--- START ---
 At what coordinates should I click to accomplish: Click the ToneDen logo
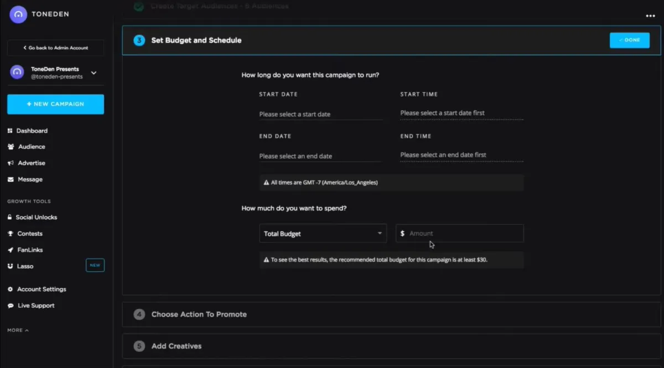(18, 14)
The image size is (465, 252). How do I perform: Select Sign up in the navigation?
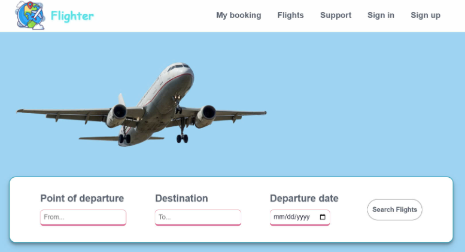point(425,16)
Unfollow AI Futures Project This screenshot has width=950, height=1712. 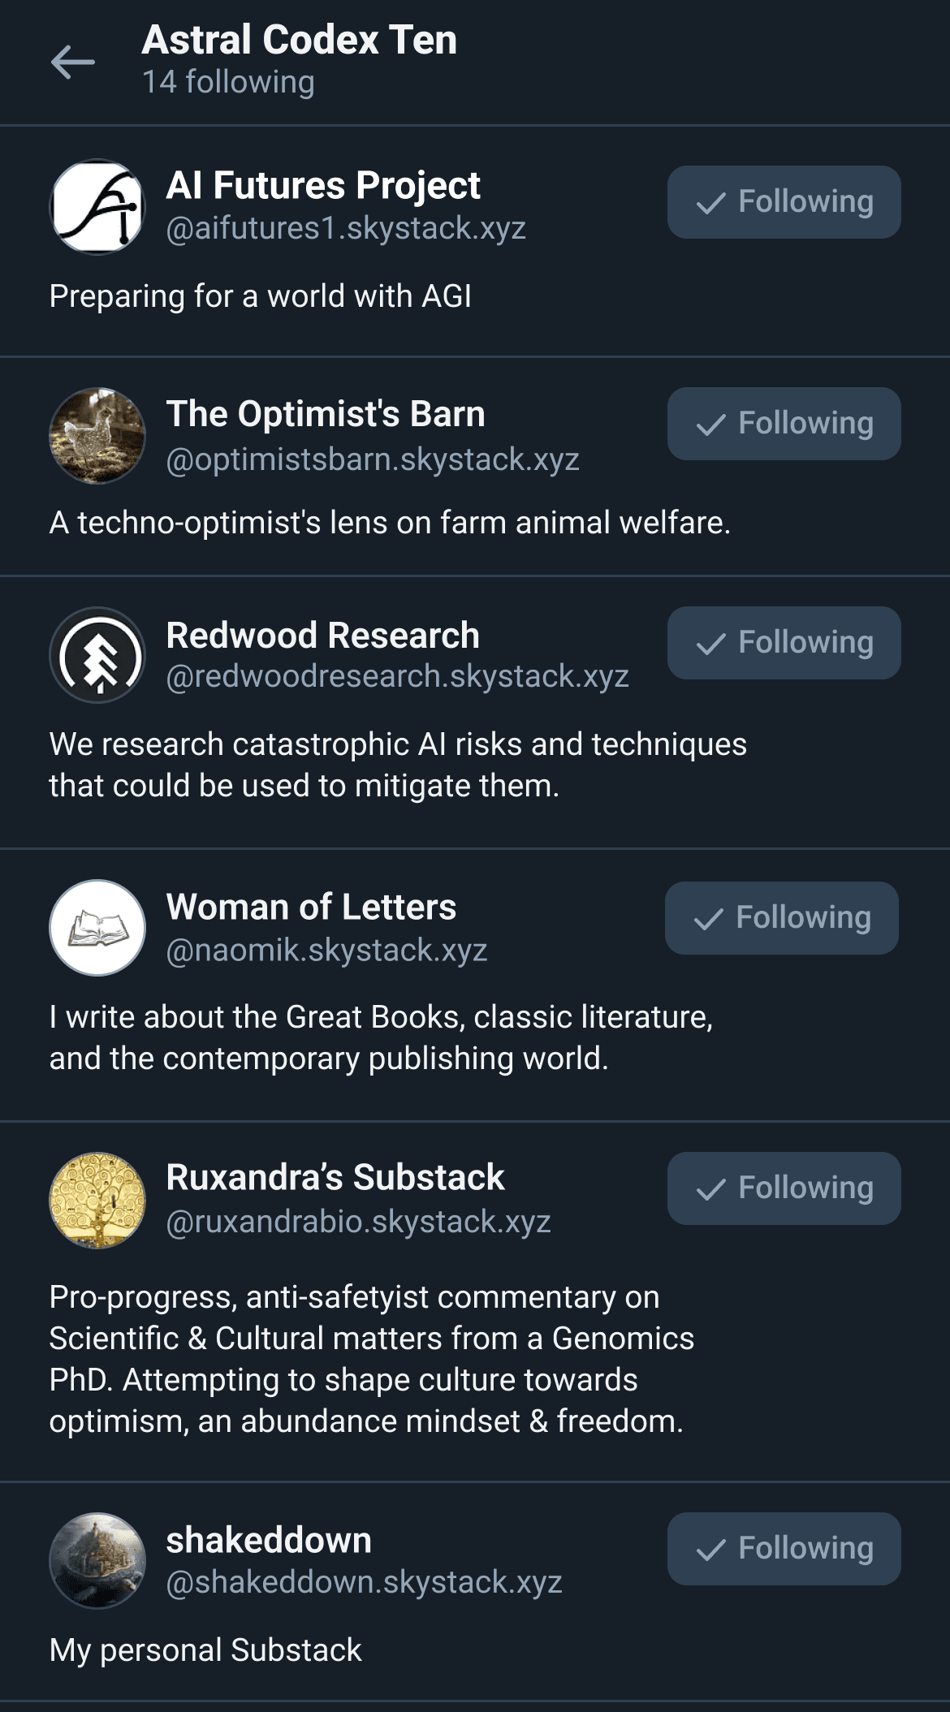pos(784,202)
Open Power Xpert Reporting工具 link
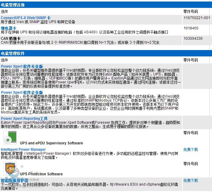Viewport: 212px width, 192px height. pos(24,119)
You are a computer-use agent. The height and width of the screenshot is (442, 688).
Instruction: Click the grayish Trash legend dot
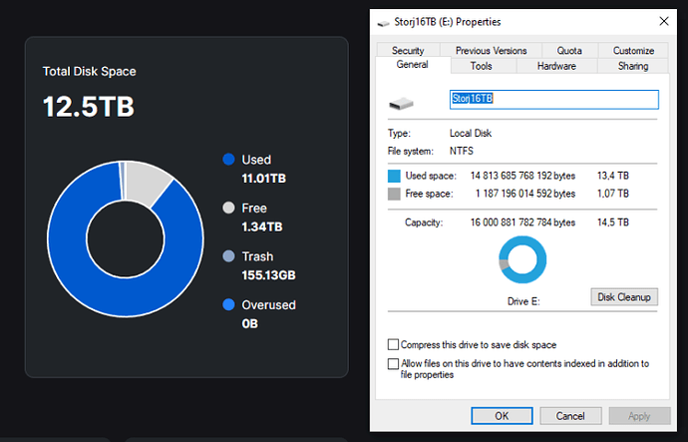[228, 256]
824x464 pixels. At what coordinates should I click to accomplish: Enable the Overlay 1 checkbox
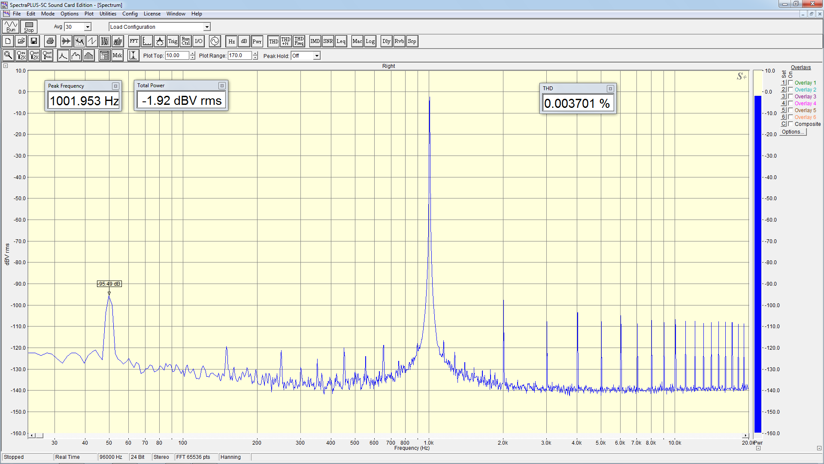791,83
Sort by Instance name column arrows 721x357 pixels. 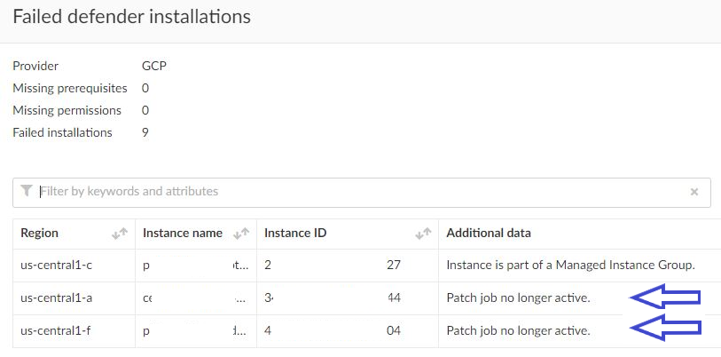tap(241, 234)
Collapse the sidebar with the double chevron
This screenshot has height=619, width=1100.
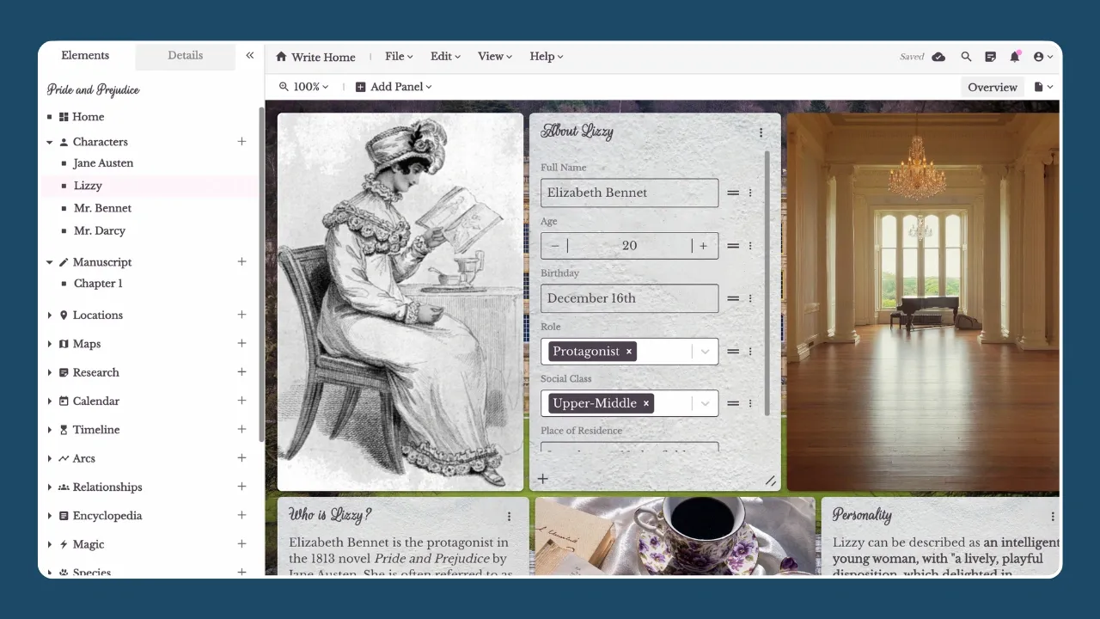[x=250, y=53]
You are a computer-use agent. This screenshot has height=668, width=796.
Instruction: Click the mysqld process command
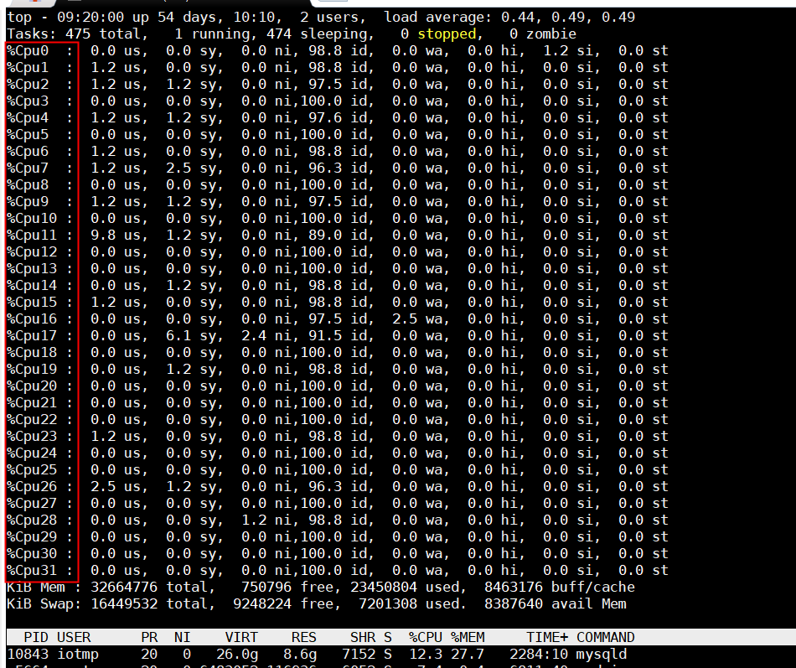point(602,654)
--- END ---
### Exercise prompt
Starting at the line that contains "Collapse the sidebar with the double chevron" and continuing through the last of the items above, lay out those items as a two-column CSV with the header text,answer and one row per item. Put each value in a single quoted field, replace line breaks with spaces, and leave the pictures out.

### The answer
text,answer
"Collapse the sidebar with the double chevron This screenshot has height=619, width=1100.","[x=250, y=53]"
"You are a computer-use agent. This screenshot has height=668, width=796. Instruction: Click the mysqld process command","point(602,654)"